Highlights & Insights

  • The most valuable insight is shifting "poor generalization" from the sample/feature level to the parameter update level: if a layer's update directions are highly random, it contaminates other layers through backpropagation.
  • LDT directly improves upon DeFT by replacing structural priors (backbone/head) with data-driven gradient statistics, discovering hidden unstable layers within the backbone.
  • DPU is simple but effective: using ranking instead of complex projection functions to turn variance into EMA coefficients reduces tuning complexity.
  • The method is highly transferable; it can be plugged into standard training for any supervised task that generates layer-wise gradients.
  • Maintaining a single network for inference is crucial for practical deployment.

Limitations & Future Work

  • LDT requires extra warm-up, gradient statistics, and dual-branch training.
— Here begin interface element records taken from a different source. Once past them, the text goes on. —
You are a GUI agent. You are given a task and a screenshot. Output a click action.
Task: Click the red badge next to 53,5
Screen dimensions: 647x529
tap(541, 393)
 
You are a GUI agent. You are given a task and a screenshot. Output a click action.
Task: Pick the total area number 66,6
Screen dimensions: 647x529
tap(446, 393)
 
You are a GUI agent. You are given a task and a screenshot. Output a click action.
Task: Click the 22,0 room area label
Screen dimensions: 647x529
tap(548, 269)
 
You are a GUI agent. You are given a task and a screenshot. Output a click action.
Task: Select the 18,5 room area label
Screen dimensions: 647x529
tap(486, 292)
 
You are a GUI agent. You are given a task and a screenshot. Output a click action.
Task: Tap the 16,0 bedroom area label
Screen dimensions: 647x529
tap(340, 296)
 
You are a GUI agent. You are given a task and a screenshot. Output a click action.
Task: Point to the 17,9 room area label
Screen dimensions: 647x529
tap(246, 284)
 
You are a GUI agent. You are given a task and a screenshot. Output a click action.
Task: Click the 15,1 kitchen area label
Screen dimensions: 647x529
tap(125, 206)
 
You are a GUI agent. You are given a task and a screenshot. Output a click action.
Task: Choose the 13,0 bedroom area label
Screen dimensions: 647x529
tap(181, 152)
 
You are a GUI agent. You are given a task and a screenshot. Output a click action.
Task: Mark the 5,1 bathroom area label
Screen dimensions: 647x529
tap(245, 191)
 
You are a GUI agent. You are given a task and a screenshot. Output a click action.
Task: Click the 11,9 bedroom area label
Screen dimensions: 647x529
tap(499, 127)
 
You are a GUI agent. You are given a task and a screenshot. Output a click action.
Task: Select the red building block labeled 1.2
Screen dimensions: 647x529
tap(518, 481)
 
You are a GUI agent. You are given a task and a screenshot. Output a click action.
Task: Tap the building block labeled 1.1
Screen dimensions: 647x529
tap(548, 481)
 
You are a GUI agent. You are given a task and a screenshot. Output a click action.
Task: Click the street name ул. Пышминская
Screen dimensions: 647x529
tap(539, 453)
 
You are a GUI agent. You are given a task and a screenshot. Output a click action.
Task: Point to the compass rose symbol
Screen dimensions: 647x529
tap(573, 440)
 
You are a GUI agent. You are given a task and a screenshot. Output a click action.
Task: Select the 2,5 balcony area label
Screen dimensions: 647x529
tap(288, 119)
The ~20GB training memory might be a hurdle for large models, though LDT-S offers a compromise.
  • Stability partitioning depends on \(Ratio_U\), which varies across tasks. There is currently no mechanism for automatic selection.
  • Statistics come from source domain samples. If the source domain is insufficient, some layers that become unstable in the target domain might not be pre-identified.
  • The assumption that high variance equals sensitivity to distribution shift might be affected by batch sampling or loss scale. Future work could integrate Fisher information or curvature for more robust stability estimation.
  • While NLP results (Amazon reviews) are provided, the focus remains on vision tasks; testing on LLMs or multimodal models is needed.
  • vs LP-FT: LP-FT uses linear probing followed by full fine-tuning to protect pre-trained features. LDT extends this by identifying unstable layers within the backbone.
  • vs DeFT: DeFT decouples backbone and head via dual branches. LDT moves this decoupling to the layer level based on gradient variance.
  • vs Dropout / DomainDrop: These operate on structure or feature levels; LDT focuses on inhibiting cross-layer contamination during parameter updates.
  • vs Data Augmentation DG: Augmentation expands source distributions while LDT alters parameter update paths. They can likely be combined.
  • Insight: This paper provides a transferable diagnostic perspective: when training for generalization, check if failure stems from a few high-volatility layers. If so, layer-wise isolation may be more effective than global regularization.

Rating

  • Novelty: ⭐⭐⭐⭐ Layer decomposition is not entirely detached from DeFT, but redefining stability via gradient variance and combining it with DPU is a clear and effective entry point.
  • Experimental Thoroughness: ⭐⭐⭐⭐⭐ Covers SR, classification, segmentation, and NLP across CNNs, Transformers, and Mamba.
  • Writing Quality: ⭐⭐⭐⭐ Clear storyline with sufficient pseudo-code; however, explanations for choosing key hyperparameters like \(Ratio_U\) could be deeper.
  • Value: ⭐⭐⭐⭐⭐ Highly insightful for DG and fine-tuning, especially suitable for scenarios needing to maintain pre-trained feature stability while adapting to new source domains.